I concede that it’s no longer the 1930s and ’40s, a time documented by photos in my family album showing relatives in coats and ties or formal dresses in the middle of Richmond’s summers. I do own shorts, T-shirts, and casual items and wear them in the garden, at the beach, to outdoor cookouts, and — minus the baseball hat — to yoga class. Sweat pants are an abomination and flip-flops are shower shoes to me, so I put on leather Mephisto sandals or similar. Women can show off their pedicures. But a self-respecting man should keep his toes under something solid, point his hat brim forward, and tuck in his shirt unless he’s mowing the lawn. In the hottest weather, when I mow several acres of field and rake hay, I give in to cargo shorts and a sleeveless T; in our summers, farm coveralls are best kept for brush cutting.

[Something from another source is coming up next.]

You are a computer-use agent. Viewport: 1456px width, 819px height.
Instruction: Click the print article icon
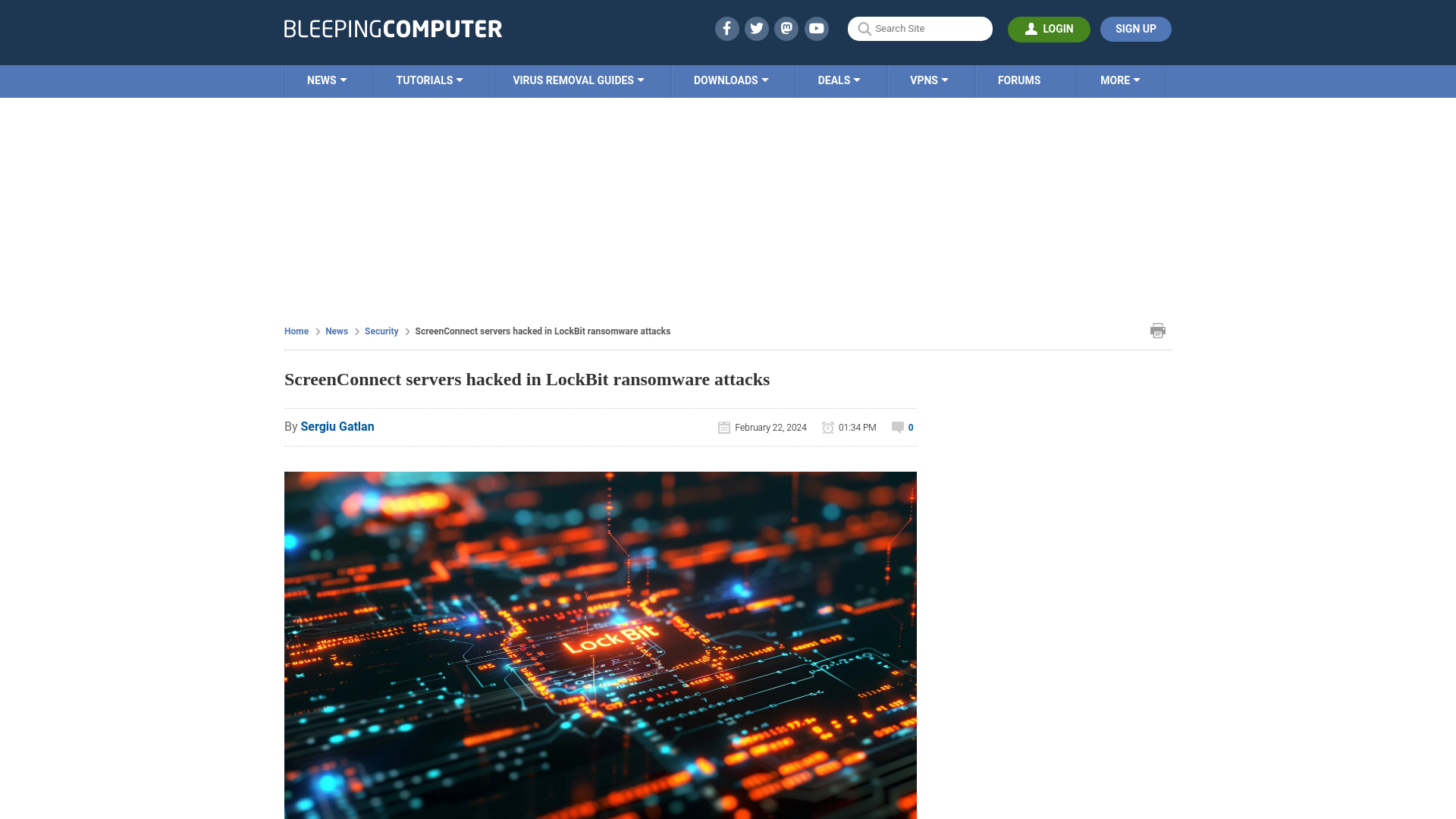tap(1158, 330)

My urge for the sartorial splendor of the past isn’t snobbery, though once such a desire often was a way to look down one’s nose at others. I can recall a friend forbidden to wear jeans. To his upper-crust parents, dungarees were for cowboys and factory workers, not First Families of Virginia aristocrats.

Now we’ve gone so far the other way that wearing denim seems overdressed, in some cases. Holdouts like me exist. Amid a sea of short-pants contractors, Danny, a country boy through and through, wears jeans all summer on roofs and in crawl spaces. When I ask him about it, he replies: “Little boys wear shorts. Jeans are work pants for men.”

Be like him, lads. Try dressing adult some time. My family and yours dressed up in summers that were slightly cooler and less humid than on our hydrocarbon-fired hothouse of a planet, but we have air conditioning they lacked. Perhaps they were tougher when it was time to sweat. We are wimpier in so many ways than our grandparents that I hold out very little hope we will change, especially as human-caused climate change extends the sticky months into what once were spring and fall.

Even Don Draper couldn’t manage to remain professionally dressed in the early 1970s. As the series ends we last see Don in half-lotus position, barefoot, wearing khakis.

Flip-flops and baggy shorts were already a glimmer in his eye. S

Joe Essid teaches writing, in coat and tie, at the University of Richmond.

Opinions expressed on the Back Page are those of the writer and not necessarily those of Style Weekly.